短い課題 1: デニス・ブレインの文章で、ロバート・マーシャルが編んだ本の題名は何ですか。
短い課題 2:
次の(a)〜(c)がデニス・ブレインの文章の内容と合っているか、それぞれ「はい」か「いいえ」で答え、決め手になる文章中の言葉をそのまま引いてください。
(a) モーツァルトの3番は伴奏にホルンを使う。
(b) 「奇跡のホルン」は春秋社から1998年に出た。
(c) 84番の投稿は2001年5月12日に書かれた。
短い課題 3: デニス・ブレインの文章を、最後の文のあとから書き継いでください。

── 提供テキスト ──

モーツァルトの3番は伴奏にホルンを伴いませんので、その舞台でブレインとテーヴェが共演するということは無かった訳ですが、果たして両者はお互いのことをどう思っていたのでしょうか?今を持ってしても、デニス・ブレインは極めてバランスの取れた考え方を持っていましたので、他はどうであれ互いを認めあっていたのでは、とデニスの誕生日を来週に控え、またまた想像を逞しくしています。

84.パンと葡萄酒

投稿者:夢中人 - 2001年 05月 12日 05時 55分 24秒

スティーヴン・ペティット著、Dennis Brain a biography(邦題「奇跡のホルン―デニス・ブレインと英国楽壇」山田淳さん訳、春秋社1998年)とPhilharmonia Orchestra:complete discography 1945-1987(John Hunt、1987)、ロバート・マーシャル編、DENNIS BRAIN ON RECORD(Margun Music Inc. 1996)はデニス・ブレイン愛好家にとって「三種の神器」であります。

───
── 提供資料 ──

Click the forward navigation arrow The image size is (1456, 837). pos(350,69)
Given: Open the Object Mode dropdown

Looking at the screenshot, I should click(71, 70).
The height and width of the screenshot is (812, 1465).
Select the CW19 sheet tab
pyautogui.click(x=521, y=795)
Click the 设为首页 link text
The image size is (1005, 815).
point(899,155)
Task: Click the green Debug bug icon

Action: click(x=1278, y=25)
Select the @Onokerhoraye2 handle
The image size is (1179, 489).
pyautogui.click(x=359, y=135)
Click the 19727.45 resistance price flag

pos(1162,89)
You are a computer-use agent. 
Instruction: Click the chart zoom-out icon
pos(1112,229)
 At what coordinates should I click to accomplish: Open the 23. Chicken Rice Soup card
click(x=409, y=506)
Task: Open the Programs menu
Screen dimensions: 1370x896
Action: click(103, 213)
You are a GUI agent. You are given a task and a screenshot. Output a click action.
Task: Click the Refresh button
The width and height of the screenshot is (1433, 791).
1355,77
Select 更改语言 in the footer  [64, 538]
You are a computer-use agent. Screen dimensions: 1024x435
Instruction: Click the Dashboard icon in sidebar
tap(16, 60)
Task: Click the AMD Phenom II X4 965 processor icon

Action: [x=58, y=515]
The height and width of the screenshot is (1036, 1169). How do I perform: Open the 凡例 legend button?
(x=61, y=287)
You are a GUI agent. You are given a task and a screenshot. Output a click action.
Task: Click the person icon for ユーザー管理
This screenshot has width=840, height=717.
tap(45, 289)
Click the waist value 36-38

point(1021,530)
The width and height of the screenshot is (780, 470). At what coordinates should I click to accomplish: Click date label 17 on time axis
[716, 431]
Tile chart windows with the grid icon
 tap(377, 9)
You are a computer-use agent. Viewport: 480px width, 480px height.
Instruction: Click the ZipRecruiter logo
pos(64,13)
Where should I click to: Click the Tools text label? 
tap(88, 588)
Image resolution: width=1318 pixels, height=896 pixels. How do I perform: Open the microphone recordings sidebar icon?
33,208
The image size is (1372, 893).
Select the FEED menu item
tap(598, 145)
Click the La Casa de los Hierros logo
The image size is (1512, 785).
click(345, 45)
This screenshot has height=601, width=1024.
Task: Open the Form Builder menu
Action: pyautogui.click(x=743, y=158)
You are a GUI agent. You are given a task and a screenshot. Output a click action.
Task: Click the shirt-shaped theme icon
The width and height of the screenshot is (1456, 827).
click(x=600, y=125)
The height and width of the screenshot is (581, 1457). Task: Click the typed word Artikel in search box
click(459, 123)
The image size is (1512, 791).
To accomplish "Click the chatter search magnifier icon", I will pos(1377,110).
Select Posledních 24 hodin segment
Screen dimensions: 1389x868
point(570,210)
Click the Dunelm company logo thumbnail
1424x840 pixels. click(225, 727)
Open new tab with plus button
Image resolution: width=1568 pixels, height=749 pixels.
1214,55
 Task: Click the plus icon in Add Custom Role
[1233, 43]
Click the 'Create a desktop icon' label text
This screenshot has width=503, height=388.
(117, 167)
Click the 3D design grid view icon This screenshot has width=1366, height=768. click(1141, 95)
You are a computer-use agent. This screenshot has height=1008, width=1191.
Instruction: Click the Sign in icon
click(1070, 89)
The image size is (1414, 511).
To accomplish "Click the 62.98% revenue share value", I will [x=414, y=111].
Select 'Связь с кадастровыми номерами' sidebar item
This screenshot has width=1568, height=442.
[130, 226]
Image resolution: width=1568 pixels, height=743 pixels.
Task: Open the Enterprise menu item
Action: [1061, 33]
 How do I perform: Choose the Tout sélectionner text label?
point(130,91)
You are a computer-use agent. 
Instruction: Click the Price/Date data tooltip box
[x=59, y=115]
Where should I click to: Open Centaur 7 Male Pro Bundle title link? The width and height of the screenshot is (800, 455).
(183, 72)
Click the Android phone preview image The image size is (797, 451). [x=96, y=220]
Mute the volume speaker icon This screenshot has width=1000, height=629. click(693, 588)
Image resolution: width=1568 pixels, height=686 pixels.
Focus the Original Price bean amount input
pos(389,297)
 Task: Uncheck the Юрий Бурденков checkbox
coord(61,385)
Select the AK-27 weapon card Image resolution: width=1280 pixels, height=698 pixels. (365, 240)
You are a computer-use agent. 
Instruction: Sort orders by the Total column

───

結果 1: DENNIS BRAIN ON RECORD

結果 2:
(a) いいえ。「モーツァルトの3番は伴奏にホルンを伴いません」
(b) はい。「春秋社1998年」
(c) はい。「2001年 05月 12日」

結果 3:
これに対しまして、先年アメリカのGreenwood Pressから出版されたマイケル・ラップリ編、デッカ・レーベル完全ディスコグラフィー(1934‐1973)第5巻クラシックとまだ詳細は明らかにされていませんが、来る2002年刊行が予定されているカリフォルニア・デーヴィス大学、カール・ホロマン博士の「パリ音楽院演奏協会」(博士は最近テーヴェにインタビューしたとのことです)の2冊はこの方面の愛好家の「パンと葡萄酒」とも言うべき存在になること請け合いです。

83.コルサコフについての補足

投稿者:大山幸彦 - 2001年 05月 10日 21時 50分 57秒

ペナブルは実質1918までソロを吹いていたので、前述のコルサコフは彼である可能性が高いのですが、当時彼はなんと62歳! もしかすると当時短期的のソロを勤めたヴィアレかもしれません。

ちなみにここで時々話題になるヴィエルモは1925−1935ソロを吹き、若干時期が重なる形でロモンがソロとなった後(多分40頃まで)、38−67のテーヴェ時代となる訳です。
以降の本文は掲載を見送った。